While it doesn't change much over time, the sweetness does wear down a bit as it dries down; it's much more sugary at first sniff than after a half hour or so. It has a fairly strong throw, although the scent isn't too obtrusive in the way a sharp white floral might be, so it may not be immediately obvious how strong it is. Still, I wouldn't overdo it--it can give me a headache if I apply too much.

Linden is also known as lime blossom and is famously the tilleul tea served alongside the madeleine cookies that triggered a flood of memories in Proust's Remembrance of Things Past.
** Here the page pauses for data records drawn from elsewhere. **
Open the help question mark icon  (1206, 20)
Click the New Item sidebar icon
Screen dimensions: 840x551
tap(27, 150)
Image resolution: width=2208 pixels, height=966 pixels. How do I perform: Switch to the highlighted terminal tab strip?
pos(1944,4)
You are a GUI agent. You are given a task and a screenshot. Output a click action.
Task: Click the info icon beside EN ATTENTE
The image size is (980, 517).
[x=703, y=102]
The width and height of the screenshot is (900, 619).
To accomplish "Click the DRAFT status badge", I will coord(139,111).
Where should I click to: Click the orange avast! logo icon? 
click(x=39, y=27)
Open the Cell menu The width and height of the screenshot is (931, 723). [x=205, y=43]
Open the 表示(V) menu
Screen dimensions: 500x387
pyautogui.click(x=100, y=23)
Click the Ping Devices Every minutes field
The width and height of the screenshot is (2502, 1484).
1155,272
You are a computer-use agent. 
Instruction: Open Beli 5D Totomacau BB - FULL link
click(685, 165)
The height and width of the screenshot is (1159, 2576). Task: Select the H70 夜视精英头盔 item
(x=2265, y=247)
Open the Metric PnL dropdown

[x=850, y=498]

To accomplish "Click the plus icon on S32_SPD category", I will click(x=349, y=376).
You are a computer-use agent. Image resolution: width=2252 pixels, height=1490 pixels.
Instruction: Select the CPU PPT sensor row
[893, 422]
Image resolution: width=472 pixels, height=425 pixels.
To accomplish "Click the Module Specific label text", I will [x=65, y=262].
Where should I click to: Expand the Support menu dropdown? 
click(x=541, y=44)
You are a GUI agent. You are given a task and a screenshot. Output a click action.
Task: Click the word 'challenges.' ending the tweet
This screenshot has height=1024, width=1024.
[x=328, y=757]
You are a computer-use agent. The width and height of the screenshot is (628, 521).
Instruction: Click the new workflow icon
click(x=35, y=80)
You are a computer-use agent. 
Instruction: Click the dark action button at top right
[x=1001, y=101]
"No sooner had the warm liquid mixed with the crumbs touched my palate than a shudder ran through me and I stopped, intent upon the extraordinary thing that was happening to me. An exquisite pleasure had invaded my senses, something isolated, detached, with no suggestion of its origin. And at once the vicissitudes of life had become indifferent to me, its disasters innocuous, its brevity illusory – this new sensation having had on me the effect which love has of filling me with a precious essence; or rather this essence was not in me it was me. ... Whence did it come? What did it mean? How could I seize and apprehend it? ... And suddenly the memory revealed itself. The taste was that of the little piece of madeleine which on Sunday mornings at Combray (because on those mornings I did not go out before mass), when I went to say good morning to her in her bedroom, my aunt LĂ©onie used to give me, dipping it first in her own cup of tea or tisane. The sight of the little madeleine had recalled nothing to my mind before I tasted it. And all from my cup of tea."

Should you wish to recreate his moment of recollection in indie perfume form, you could do worse than a dab of Possets Linden Tea on one hand and Blooddrop's Les Madeleines on the other. (Actually, to be honest, I'm not sure they'd go together well at all, but it's a lovely idea, isn't it?)